Thursday December 20, 2018 at 11:46 am

What goes on behind the stage is often missed out on or forgotten amidst the limelight of that
which takes the main stage. Not only does this lead to loss of critical importance that the backstage
deserves, but also causes skipping of required standards, quality control and qualifications of
associated resources.
This is exactly what had been happening within the medical fraternity as well! Anyone apart from
the doctors and nurses, are, generally speaking, not covered within the medical or nursing council.
When I say anyone, believe me, I mean a plethora of allied workers who you encounter at the front
line, often before or without seeing the actual doctors. This includes the X-ray technicians, the lab-
technicians or even the technicians of the Intensive Care Unit (ICU). None of these allied members
are covered under any medical council and therefore, have no umbrella of regulations or rights
over them. If you were thinking that is not such a big deal, I will have you know that in the entire
medical sector, there are over hundred such categories of people who are unregulated,
unmonitored, and practically hold the status of your health parameters in their hands.
If this did bother you in the past, you will be happy to know about the monumental step taking by
the Union Cabinet, chaired by the Prime Minister, Mr. Narendra Modi, brining all the allied and
health care professionals under the radar by the Allied and Health Care Professional Bill, 2018.

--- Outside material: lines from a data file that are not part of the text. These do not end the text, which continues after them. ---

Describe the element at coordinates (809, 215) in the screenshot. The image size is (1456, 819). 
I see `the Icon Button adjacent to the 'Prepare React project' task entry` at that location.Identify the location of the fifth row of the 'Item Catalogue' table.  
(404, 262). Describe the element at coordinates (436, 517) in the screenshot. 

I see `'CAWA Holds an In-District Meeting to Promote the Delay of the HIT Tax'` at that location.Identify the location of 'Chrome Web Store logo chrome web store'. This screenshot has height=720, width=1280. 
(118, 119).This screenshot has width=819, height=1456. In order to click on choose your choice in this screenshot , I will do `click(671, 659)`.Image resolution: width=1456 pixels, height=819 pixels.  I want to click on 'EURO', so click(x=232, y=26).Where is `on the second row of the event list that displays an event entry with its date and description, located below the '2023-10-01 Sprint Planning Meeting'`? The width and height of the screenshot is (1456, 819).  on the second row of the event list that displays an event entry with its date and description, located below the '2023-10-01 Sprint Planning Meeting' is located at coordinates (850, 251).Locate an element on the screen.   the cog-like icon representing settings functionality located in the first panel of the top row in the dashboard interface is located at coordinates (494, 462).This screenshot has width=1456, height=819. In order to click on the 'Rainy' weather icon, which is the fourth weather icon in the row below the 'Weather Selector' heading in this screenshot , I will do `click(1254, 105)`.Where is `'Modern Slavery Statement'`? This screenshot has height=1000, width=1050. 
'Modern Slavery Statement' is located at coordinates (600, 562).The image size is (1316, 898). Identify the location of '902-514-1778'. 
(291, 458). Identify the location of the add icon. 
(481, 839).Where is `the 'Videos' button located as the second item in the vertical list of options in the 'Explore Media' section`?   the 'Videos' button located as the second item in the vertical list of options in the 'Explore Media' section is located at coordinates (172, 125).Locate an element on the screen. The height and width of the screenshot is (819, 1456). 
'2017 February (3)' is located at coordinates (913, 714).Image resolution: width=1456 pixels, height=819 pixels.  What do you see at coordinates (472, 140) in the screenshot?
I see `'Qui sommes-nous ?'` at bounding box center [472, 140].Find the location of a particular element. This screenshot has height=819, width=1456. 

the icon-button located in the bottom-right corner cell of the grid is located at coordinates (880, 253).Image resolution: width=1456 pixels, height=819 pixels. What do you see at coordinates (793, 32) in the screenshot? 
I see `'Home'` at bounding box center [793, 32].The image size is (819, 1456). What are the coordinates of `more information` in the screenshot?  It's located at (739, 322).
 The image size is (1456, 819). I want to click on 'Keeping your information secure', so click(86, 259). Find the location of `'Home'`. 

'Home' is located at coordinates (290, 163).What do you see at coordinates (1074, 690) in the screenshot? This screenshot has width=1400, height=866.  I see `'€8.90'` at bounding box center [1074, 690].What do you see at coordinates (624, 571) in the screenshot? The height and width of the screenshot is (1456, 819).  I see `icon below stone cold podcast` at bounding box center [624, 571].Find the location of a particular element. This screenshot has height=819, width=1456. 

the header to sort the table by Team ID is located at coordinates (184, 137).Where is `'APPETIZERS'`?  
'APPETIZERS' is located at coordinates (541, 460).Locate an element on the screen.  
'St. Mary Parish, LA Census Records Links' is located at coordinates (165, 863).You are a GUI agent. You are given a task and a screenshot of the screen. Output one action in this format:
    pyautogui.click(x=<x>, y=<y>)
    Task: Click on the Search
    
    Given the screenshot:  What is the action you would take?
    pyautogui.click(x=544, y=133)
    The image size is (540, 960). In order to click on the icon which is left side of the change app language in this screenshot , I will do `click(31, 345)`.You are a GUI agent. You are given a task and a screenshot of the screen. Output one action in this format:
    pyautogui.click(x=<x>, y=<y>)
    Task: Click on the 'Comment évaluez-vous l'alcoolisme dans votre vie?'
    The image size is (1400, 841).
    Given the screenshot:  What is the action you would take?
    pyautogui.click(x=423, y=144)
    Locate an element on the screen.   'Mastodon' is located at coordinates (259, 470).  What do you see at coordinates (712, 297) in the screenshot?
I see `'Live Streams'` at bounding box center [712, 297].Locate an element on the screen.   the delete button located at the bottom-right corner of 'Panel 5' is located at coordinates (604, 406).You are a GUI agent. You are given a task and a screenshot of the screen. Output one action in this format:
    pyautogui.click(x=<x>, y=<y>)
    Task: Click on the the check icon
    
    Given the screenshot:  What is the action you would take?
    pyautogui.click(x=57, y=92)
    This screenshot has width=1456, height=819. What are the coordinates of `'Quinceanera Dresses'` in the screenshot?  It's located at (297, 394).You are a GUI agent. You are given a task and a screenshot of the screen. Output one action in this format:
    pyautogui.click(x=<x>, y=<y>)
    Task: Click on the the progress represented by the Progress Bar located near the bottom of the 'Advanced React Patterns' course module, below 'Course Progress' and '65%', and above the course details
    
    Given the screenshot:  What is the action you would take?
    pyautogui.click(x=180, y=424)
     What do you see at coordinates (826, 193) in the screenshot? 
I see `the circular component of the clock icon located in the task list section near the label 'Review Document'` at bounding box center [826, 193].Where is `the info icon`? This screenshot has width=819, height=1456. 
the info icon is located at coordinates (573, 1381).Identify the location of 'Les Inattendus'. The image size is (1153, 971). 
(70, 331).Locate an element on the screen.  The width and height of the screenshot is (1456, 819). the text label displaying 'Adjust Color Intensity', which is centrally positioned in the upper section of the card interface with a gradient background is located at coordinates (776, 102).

What the bill really does is provide a standard and structure to the regulations, education, training
and monitoring of the several allied wings of the medical profession. regulation and standardisation
of education and services by allied and healthcare professionals.It provides for setting up of an
Allied and Healthcare Council of India and corresponding State Allied and Healthcare Councils,
that will bring all professionals of the health care sector under one roof of supervision and
facilitation, thus allowing which will play the role of a standard-setter and facilitator for professions
of Allied and Healthcare.
This is a great achievement, both for the medical sector, as well as for the common masses, both
in terms of quality control and skill development, as well as in terms of opportunities for a skilled
profession. All allied and health care professional institutes will be given recognition and
standardisation as per this bill, and will enable monitoring over entry and exit level examinations as
However, what does raise an eyebrow is about the implementation of the said bill. It is not a well
kept secret that every once in a while, the authorities turn a blind eye towards the malpractices and
slacking standards of all programs. Healthcare, unfortunately, is no exception. Whether or not
passing the bill will ensure actual regulation over the appointment and functioning of the health
care professionals is something we will have to wait and watch for. With the scale of government
and private parties in the entire health sector involved, it will be no easy feat to first all, bring all
players under the observation radar, and then to ensure that everything happens as expected, no
just on paper but on ground. While I am excited and relieved to see the government’s attention on
such a critical aspect of governance, I am under no illusion that this bill must have upset many,
high and low on the power ladder, and knowing what works in India, it will be a hard battle to fight,
if the government really intends to bring about a constructive change in the medical infrastructure.